I have always believed it was an angel or Jesus who offered a little girl comfort that Christmas eve.
Tanya Hargrove says
I love your story love and determination!. Thanks for sharing your inspirational way to have a Christmas celebration as a joyful one for all. Now, as a adult, my Christmases so are so meaningful by celebrating Jesus’s birthday, listening to all types of Christmas music along with Christmas decorations everywhere and jolly-cheer with family and friends. It is truly my fave of the year!
Dallas Demmitt says
Joanne, thanks for sharing some of your memories of your early Christmas celebrations. (Like Dan, I too was raised on a farm in Ohio.) What came to mind was when I was 5 or 6 years old, I was given a gift I’ve never forgotten. When I came downstairs Christmas morning, my Dad had in his arms a small lamb with a big red bow around it’s neck. In hindsight, the event reminds me now of how God loves us all today. We have the freedom to celebrate the birth of Jesus and have the benefits of His sacrifice for us. Merry Christmas to all.

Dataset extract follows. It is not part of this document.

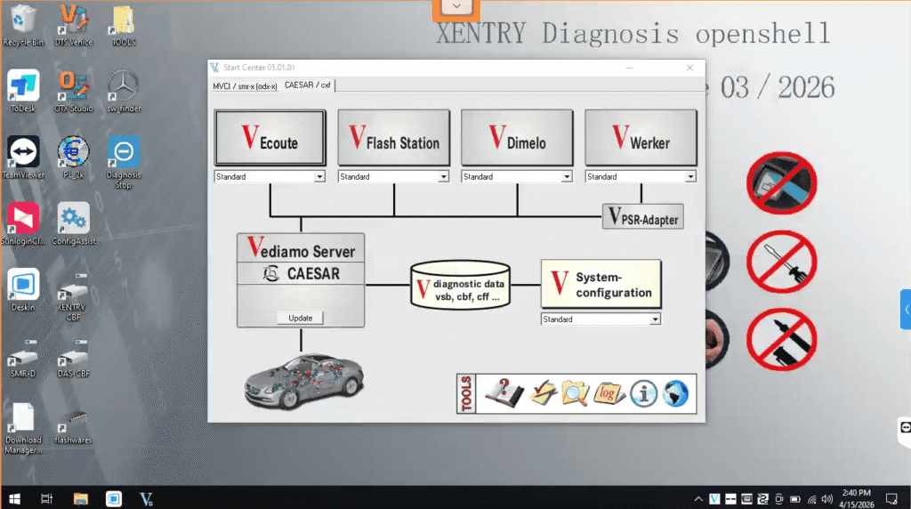Open the TeamViewer desktop shortcut
Viewport: 911px width, 509px height.
(x=23, y=154)
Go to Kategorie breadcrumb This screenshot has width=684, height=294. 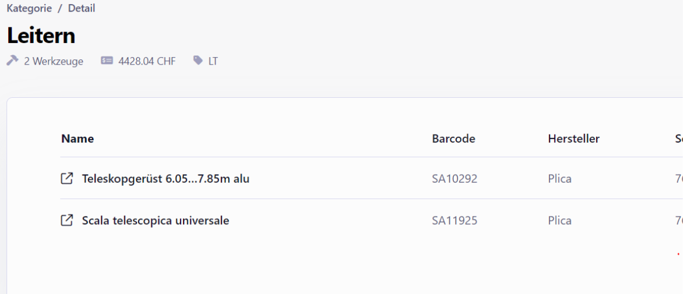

My mother came from a Swedish background and every Christmas Eve she would prepare a smorgasbord of delectable Swedish food such as potataskor (potato sausage), kjutbuller (meatballs), cardamom bread, limpa bread, and peparkakor (ginger cookies). She decorated the home with delightful Swedish items including the toomptegubin- a little elf and
the Swedish horse.
We would open gifts on Christmas Eve after dinner and go to bed expectantly waiting for the early wake up call to get dressed at 4:30 in the morning. We were on our way to Julatta- the 6 o’clock Christmas Day service- all in Swedish. We loved shivering in the cold night as we went to church,and watching the sunrise shine through the beautiful stained glass windows. How she managed to get all 5 of us children ready on time is still a miracle to me. So many wonderful memories.
Jean clark says
The memories attached to the farm and our grandparents will be the best of our childhood Joanne. That tiny living room overfilled with gifts and the smell of homemade biscuits and turkey and moms candied sweet potatoes— nothing could be better. Funny how rich we really were!
For some reason I’ve never mixed up Santa with Jesus. Santa is so much fun! Jesus is way above and beyond him. I always think Santa knows the real STAR of the show. When that’s understood, all else is just magical and wonderful and full of Christmas cheer! Loved hearing about your Christmas memories. Fun having them. Fun making them now.